Exposing Myself : Reading, Translating, Rewriting Marie Nimier’s La nouvelle pornographie
Abstract
If writing erotica or pornography is an intimate process for any author, equally, if not more so, is the act of translating it: the translator of erotica enters into the very personal space of a stranger, walking alongside, reliving the other’s fantasies, experiencing corporal and spiritual sensations of love, desire and lust, then reinterpreting these for the foreign reader. Thus, translating erotica is undoubtedly a most intimate gesture.
Through the process of reading and translating erotic literature, I have pondered numerous questions: How and why does the translator approach the erotic text? How does the interaction of objectivity and subjectivity come into play for the translator of this genre? Essentially, what is the rapport between author, translator, reader, and narrator in the context of the pornoerotic? Furthermore, in what ways is the translator’s procedure similar or different from that of literary translation in general? Undoubtedly, the challenges of translating pornography or erotica include and yet surpass those encountered in other types of literary translation.

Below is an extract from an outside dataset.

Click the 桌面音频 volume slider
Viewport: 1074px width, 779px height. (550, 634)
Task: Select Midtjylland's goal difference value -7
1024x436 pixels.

Beginning with an examination of the elusive definitions of erotica and pornography, intertwined with delimitations of literature and mass-produced fiction, I explore in this MA thesis the issues and problems that arose during my experience of translating Marie Nimier’s auto-fictional novel La nouvelle pornographie. On the practical side, there were specific lexical difficulties as well as challenges in recreating in English sexual desire and physical interactions written in French. On the professional side, struggles with censorship, taboos, and the questionable academic suitability of this marginal genre; all of which make the study of pornography and erotica, along with the practice of translating, it a transgressive and an uncomfortably intimate act.